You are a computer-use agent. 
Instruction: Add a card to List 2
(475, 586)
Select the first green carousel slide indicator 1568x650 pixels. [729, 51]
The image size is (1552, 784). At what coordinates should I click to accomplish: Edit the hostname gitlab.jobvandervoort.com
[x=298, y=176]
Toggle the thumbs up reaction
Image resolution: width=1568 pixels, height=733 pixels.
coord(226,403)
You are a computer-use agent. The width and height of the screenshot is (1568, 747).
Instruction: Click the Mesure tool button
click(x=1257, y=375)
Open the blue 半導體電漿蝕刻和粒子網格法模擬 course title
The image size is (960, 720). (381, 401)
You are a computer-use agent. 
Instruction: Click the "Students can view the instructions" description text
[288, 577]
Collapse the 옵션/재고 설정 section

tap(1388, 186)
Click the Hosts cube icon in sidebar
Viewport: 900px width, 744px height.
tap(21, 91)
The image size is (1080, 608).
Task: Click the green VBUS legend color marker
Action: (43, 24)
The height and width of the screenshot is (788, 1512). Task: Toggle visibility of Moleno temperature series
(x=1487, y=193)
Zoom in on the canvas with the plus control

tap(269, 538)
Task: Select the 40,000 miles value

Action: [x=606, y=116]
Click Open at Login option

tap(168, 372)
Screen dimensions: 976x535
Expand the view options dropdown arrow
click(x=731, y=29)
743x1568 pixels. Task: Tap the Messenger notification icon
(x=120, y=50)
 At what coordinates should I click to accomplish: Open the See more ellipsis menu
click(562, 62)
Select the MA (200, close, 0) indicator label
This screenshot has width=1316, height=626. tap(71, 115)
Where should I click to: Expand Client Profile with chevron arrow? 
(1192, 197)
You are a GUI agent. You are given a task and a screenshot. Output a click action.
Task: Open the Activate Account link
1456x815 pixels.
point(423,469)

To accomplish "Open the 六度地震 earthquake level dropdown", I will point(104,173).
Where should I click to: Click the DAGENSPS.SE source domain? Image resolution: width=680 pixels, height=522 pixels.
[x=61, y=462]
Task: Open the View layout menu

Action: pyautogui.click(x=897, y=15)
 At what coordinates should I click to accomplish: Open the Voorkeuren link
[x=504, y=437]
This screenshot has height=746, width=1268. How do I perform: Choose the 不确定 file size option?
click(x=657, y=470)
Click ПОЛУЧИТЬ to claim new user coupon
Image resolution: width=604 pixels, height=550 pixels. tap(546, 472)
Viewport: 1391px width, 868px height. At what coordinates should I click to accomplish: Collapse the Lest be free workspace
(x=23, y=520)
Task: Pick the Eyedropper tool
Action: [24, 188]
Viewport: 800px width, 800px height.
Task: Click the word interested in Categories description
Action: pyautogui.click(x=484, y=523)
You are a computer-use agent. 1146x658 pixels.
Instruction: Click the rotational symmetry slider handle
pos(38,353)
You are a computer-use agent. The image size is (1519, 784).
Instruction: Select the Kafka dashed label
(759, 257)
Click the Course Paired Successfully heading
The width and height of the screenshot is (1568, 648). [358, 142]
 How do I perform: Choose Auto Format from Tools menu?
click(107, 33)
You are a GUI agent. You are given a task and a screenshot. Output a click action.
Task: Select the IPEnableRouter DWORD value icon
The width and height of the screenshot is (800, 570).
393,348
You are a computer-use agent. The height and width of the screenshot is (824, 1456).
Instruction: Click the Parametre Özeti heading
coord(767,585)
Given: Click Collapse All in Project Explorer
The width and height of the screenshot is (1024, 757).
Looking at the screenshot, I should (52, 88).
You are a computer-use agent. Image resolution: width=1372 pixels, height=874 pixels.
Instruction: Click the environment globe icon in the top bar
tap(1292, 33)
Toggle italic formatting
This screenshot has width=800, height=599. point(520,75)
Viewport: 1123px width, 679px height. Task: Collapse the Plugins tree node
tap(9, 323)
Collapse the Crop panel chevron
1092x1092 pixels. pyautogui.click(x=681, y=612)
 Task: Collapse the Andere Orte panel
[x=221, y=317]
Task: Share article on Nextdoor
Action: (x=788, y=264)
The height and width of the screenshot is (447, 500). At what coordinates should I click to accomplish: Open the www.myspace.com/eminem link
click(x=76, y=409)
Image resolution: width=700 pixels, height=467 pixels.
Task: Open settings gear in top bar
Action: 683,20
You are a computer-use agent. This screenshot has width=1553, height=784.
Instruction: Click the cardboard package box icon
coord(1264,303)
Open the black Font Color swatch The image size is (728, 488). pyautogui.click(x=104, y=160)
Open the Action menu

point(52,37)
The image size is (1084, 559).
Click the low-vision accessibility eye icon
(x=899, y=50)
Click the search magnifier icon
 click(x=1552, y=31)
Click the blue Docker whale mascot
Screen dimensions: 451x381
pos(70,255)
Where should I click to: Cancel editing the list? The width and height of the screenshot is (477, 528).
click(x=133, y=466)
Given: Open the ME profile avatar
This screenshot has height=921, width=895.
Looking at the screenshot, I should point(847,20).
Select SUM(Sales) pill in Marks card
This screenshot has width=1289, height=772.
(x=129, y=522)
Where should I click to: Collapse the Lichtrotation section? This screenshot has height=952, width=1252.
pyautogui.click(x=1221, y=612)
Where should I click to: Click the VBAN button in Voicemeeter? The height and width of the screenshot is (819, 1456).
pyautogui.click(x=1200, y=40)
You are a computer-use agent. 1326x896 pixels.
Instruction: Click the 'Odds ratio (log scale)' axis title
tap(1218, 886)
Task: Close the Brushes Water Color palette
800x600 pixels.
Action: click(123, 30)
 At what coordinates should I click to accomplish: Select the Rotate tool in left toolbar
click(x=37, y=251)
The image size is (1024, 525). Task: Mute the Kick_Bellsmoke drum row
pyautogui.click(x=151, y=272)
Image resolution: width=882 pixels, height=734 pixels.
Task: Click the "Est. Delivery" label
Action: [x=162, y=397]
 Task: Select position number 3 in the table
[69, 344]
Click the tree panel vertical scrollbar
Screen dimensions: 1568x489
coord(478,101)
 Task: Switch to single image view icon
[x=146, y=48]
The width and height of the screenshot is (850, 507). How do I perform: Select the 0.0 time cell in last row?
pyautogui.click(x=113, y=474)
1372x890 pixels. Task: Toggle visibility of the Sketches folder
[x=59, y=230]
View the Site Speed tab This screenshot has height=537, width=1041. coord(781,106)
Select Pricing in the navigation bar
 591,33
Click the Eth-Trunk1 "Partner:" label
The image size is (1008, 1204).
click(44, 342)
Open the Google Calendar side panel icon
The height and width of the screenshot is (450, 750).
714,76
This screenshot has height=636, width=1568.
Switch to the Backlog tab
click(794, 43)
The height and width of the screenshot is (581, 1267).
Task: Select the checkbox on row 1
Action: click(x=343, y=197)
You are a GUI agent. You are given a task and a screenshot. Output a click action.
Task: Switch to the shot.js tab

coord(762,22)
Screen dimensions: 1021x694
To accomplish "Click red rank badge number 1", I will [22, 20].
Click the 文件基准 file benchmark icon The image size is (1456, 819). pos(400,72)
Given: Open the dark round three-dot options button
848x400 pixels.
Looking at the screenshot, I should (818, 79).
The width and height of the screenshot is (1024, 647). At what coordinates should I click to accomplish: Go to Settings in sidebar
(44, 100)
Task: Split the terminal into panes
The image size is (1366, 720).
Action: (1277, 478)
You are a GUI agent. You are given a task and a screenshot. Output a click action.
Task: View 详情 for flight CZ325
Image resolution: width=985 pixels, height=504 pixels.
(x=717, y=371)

* * * * * * *

Repeat the whole listing verbatim.

You are a computer-use agent. 
Instruction: Add a card to List 2
(475, 586)
Select the first green carousel slide indicator 1568x650 pixels. [729, 51]
The image size is (1552, 784). At what coordinates should I click to accomplish: Edit the hostname gitlab.jobvandervoort.com
[x=298, y=176]
Toggle the thumbs up reaction
Image resolution: width=1568 pixels, height=733 pixels.
coord(226,403)
You are a computer-use agent. The width and height of the screenshot is (1568, 747).
Instruction: Click the Mesure tool button
click(x=1257, y=375)
Open the blue 半導體電漿蝕刻和粒子網格法模擬 course title
The image size is (960, 720). (381, 401)
You are a computer-use agent. 
Instruction: Click the "Students can view the instructions" description text
[288, 577]
Collapse the 옵션/재고 설정 section

tap(1388, 186)
Click the Hosts cube icon in sidebar
Viewport: 900px width, 744px height.
tap(21, 91)
The image size is (1080, 608).
Task: Click the green VBUS legend color marker
Action: (43, 24)
The height and width of the screenshot is (788, 1512). Task: Toggle visibility of Moleno temperature series
(x=1487, y=193)
Zoom in on the canvas with the plus control

tap(269, 538)
Task: Select the 40,000 miles value

Action: [x=606, y=116]
Click Open at Login option

tap(168, 372)
Screen dimensions: 976x535
Expand the view options dropdown arrow
click(x=731, y=29)
743x1568 pixels. Task: Tap the Messenger notification icon
(x=120, y=50)
 At what coordinates should I click to accomplish: Open the See more ellipsis menu
click(562, 62)
Select the MA (200, close, 0) indicator label
This screenshot has width=1316, height=626. tap(71, 115)
Where should I click to: Expand Client Profile with chevron arrow? 
(1192, 197)
You are a GUI agent. You are given a task and a screenshot. Output a click action.
Task: Open the Activate Account link
1456x815 pixels.
point(423,469)

To accomplish "Open the 六度地震 earthquake level dropdown", I will point(104,173).
Where should I click to: Click the DAGENSPS.SE source domain? Image resolution: width=680 pixels, height=522 pixels.
[x=61, y=462]
Task: Open the View layout menu

Action: pyautogui.click(x=897, y=15)
 At what coordinates should I click to accomplish: Open the Voorkeuren link
[x=504, y=437]
This screenshot has height=746, width=1268. How do I perform: Choose the 不确定 file size option?
click(x=657, y=470)
Click ПОЛУЧИТЬ to claim new user coupon
Image resolution: width=604 pixels, height=550 pixels. tap(546, 472)
Viewport: 1391px width, 868px height. At what coordinates should I click to accomplish: Collapse the Lest be free workspace
(x=23, y=520)
Task: Pick the Eyedropper tool
Action: [24, 188]
Viewport: 800px width, 800px height.
Task: Click the word interested in Categories description
Action: pyautogui.click(x=484, y=523)
You are a computer-use agent. 1146x658 pixels.
Instruction: Click the rotational symmetry slider handle
pos(38,353)
You are a computer-use agent. The image size is (1519, 784).
Instruction: Select the Kafka dashed label
(759, 257)
Click the Course Paired Successfully heading
The width and height of the screenshot is (1568, 648). [358, 142]
 How do I perform: Choose Auto Format from Tools menu?
click(107, 33)
You are a GUI agent. You are given a task and a screenshot. Output a click action.
Task: Select the IPEnableRouter DWORD value icon
The width and height of the screenshot is (800, 570).
393,348
You are a computer-use agent. The height and width of the screenshot is (824, 1456).
Instruction: Click the Parametre Özeti heading
coord(767,585)
Given: Click Collapse All in Project Explorer
The width and height of the screenshot is (1024, 757).
Looking at the screenshot, I should (52, 88).
You are a computer-use agent. Image resolution: width=1372 pixels, height=874 pixels.
Instruction: Click the environment globe icon in the top bar
tap(1292, 33)
Toggle italic formatting
This screenshot has width=800, height=599. point(520,75)
Viewport: 1123px width, 679px height. Task: Collapse the Plugins tree node
tap(9, 323)
Collapse the Crop panel chevron
1092x1092 pixels. pyautogui.click(x=681, y=612)
 Task: Collapse the Andere Orte panel
[x=221, y=317]
Task: Share article on Nextdoor
Action: (x=788, y=264)
The height and width of the screenshot is (447, 500). At what coordinates should I click to accomplish: Open the www.myspace.com/eminem link
click(x=76, y=409)
Image resolution: width=700 pixels, height=467 pixels.
Task: Open settings gear in top bar
Action: 683,20
You are a computer-use agent. This screenshot has width=1553, height=784.
Instruction: Click the cardboard package box icon
coord(1264,303)
Open the black Font Color swatch The image size is (728, 488). pyautogui.click(x=104, y=160)
Open the Action menu

point(52,37)
The image size is (1084, 559).
Click the low-vision accessibility eye icon
(x=899, y=50)
Click the search magnifier icon
 click(x=1552, y=31)
Click the blue Docker whale mascot
Screen dimensions: 451x381
pos(70,255)
Where should I click to: Cancel editing the list? The width and height of the screenshot is (477, 528).
click(x=133, y=466)
Given: Open the ME profile avatar
This screenshot has height=921, width=895.
Looking at the screenshot, I should point(847,20).
Select SUM(Sales) pill in Marks card
This screenshot has width=1289, height=772.
(x=129, y=522)
Where should I click to: Collapse the Lichtrotation section? This screenshot has height=952, width=1252.
pyautogui.click(x=1221, y=612)
Where should I click to: Click the VBAN button in Voicemeeter? The height and width of the screenshot is (819, 1456).
pyautogui.click(x=1200, y=40)
You are a computer-use agent. 1326x896 pixels.
Instruction: Click the 'Odds ratio (log scale)' axis title
tap(1218, 886)
Task: Close the Brushes Water Color palette
800x600 pixels.
Action: click(123, 30)
 At what coordinates should I click to accomplish: Select the Rotate tool in left toolbar
click(x=37, y=251)
The image size is (1024, 525). Task: Mute the Kick_Bellsmoke drum row
pyautogui.click(x=151, y=272)
Image resolution: width=882 pixels, height=734 pixels.
Task: Click the "Est. Delivery" label
Action: [x=162, y=397]
 Task: Select position number 3 in the table
[69, 344]
Click the tree panel vertical scrollbar
Screen dimensions: 1568x489
coord(478,101)
 Task: Switch to single image view icon
[x=146, y=48]
The width and height of the screenshot is (850, 507). How do I perform: Select the 0.0 time cell in last row?
pyautogui.click(x=113, y=474)
1372x890 pixels. Task: Toggle visibility of the Sketches folder
[x=59, y=230]
View the Site Speed tab This screenshot has height=537, width=1041. coord(781,106)
Select Pricing in the navigation bar
 591,33
Click the Eth-Trunk1 "Partner:" label
The image size is (1008, 1204).
click(44, 342)
Open the Google Calendar side panel icon
The height and width of the screenshot is (450, 750).
714,76
This screenshot has height=636, width=1568.
Switch to the Backlog tab
click(794, 43)
The height and width of the screenshot is (581, 1267).
Task: Select the checkbox on row 1
Action: click(x=343, y=197)
You are a GUI agent. You are given a task and a screenshot. Output a click action.
Task: Switch to the shot.js tab

coord(762,22)
Screen dimensions: 1021x694
To accomplish "Click red rank badge number 1", I will [22, 20].
Click the 文件基准 file benchmark icon The image size is (1456, 819). pos(400,72)
Given: Open the dark round three-dot options button
848x400 pixels.
Looking at the screenshot, I should (818, 79).
The width and height of the screenshot is (1024, 647). At what coordinates should I click to accomplish: Go to Settings in sidebar
(44, 100)
Task: Split the terminal into panes
The image size is (1366, 720).
Action: (1277, 478)
You are a GUI agent. You are given a task and a screenshot. Output a click action.
Task: View 详情 for flight CZ325
Image resolution: width=985 pixels, height=504 pixels.
(x=717, y=371)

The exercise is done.